By 12:01 am, every item offered in these kits was again available for sale separately online. In less than a minute, the firearm industry had already devised a way to comply with the new regulation and continue to sell these parts. The only difference is that people interested in building their own guns would now need to make multiple purchases and pay to ship multiple packages of parts.

Targeting the Law-Abiding

This regulation has only succeeded in making the gun-building process more complicated and expensive. It has not stopped a single criminal from acquiring parts to illegally build a gun. Considering there is a step-by-step guide on the internet showing how to turn a rusty shovel into an AK-47, it is safe to say that anyone looking to illegally build a gun will continue to be able to do so. Criminals in our society already break countless laws on a daily basis; why would anyone think a regulation like this would finally stop them?
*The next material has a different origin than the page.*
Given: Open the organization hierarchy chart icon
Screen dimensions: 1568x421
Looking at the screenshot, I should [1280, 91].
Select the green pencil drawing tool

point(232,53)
This regulation was never aimed at the criminal class, though. Like all gun control, it targets the law-abiding. Politicians and bureaucrats fear homemade firearms because they exist outside of regulated firearm commerce. There is no serial number or background check, so the federal government does not know who owns them. In a dystopian future where government agents could be dispatched to seize Americans’ known or registered firearms, the homemade guns would remain. Just as the colonial blacksmiths secretly repaired and built guns for the revolutionary war effort, the ability to manufacture arms today ensures that free Americans will never truly be deprived of the ability to defend themselves.

That terrifies tyrants, and it should.